Renal Cell Carcinoma

Clinical History: 
This is a 76 year old man who was admitted to the hospital for sharp chest pain and was incidentally thought to have splenomegaly on physical exam. An abdominal ultrasound was initially ordered. The spleen appeared normal but a lesion in the lower pole of the left kidney was identified, for which a follow up MRI was performed. The patient did not have any genitourinary symptoms.

Diagnosis:
Renal cell carcinoma involving the left kidney with probable metastases to the adrenal glands.

MR Technique: 
3 T scanner (Siemens Verio) using a body matrix coil.
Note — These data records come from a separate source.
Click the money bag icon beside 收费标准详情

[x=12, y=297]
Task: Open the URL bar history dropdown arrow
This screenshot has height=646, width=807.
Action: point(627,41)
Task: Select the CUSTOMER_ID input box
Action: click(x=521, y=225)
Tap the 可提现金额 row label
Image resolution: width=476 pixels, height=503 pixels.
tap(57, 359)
Image 1: axial FSE T2-weighted BLADE scan with fat saturation (TS/TE 4597/83 ms, scan time 41 sec, slice thickness 5 mm); Image 2: axial 3D breath hold T1-weighted scan (VIBE) performed with fat saturation (TR/TE 3.9/1.3 ms, scan time 12 sec, slice thickness 4 mm); Image 3: axial 3D breath hold T1-weighted scan (VIBE) performed with fat saturation (TR/TE 3.9/1.3 ms, scan time 12.7 sec, slice thickness 4 mm) after injection of 0.1 mmol/kg of gadolinium chelate; Image 4: coronal breath hold post-contrast VIBE scan (TR/TE 5.5/2.5 ms, scan time 36 seconds, slice thickness 3 mm).

Imaging Findings:
The MR examination reveals an approximately 4.6 x 4.6 cm enhancing soft tissue mass arising from the inferior pole of the left kidney, with patency of the left renal vein. Both adrenal glands are enlarged. The right adrenal gland measures 9.0 x 5.0 cm, and shows slightly heterogeneous enhancement. The left adrenal gland measures 6.3 x 4.0 cm, with minimal enhancement. T2 signal is iso- to slightly hyperintense. No drop of signal is observed on out-of-phase images to suggest lipid content.